SUPPLIED DATA:
"""
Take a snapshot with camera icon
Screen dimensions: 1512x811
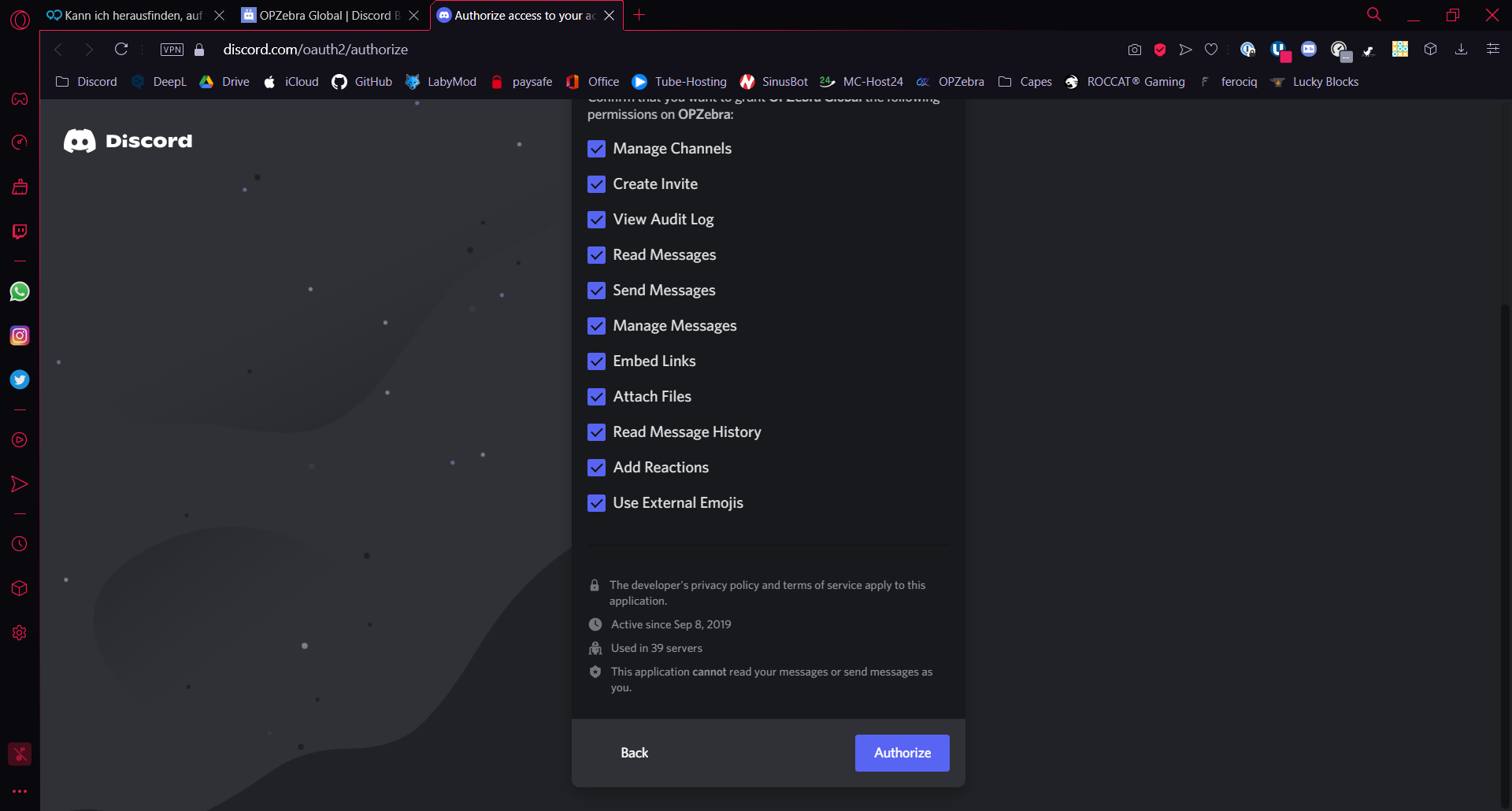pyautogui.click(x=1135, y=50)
"""
"""
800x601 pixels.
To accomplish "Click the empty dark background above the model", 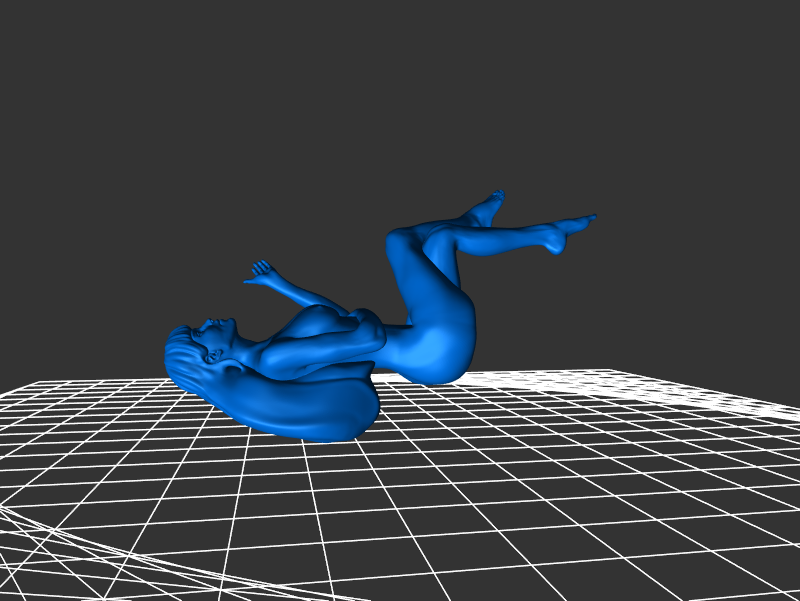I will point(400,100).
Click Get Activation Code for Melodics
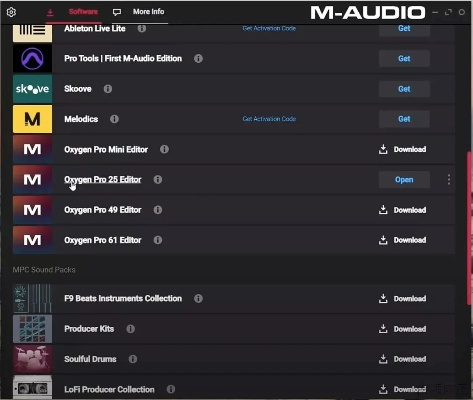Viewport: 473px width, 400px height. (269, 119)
"""
Transcribe the entries exactly, everything from the line containing "Take a snapshot with camera icon" down to the line containing "pyautogui.click(x=1135, y=50)", with both of those lines included. Leave the pictures out of the answer.

FINAL ANSWER:
Take a snapshot with camera icon
Screen dimensions: 1512x811
pyautogui.click(x=1135, y=50)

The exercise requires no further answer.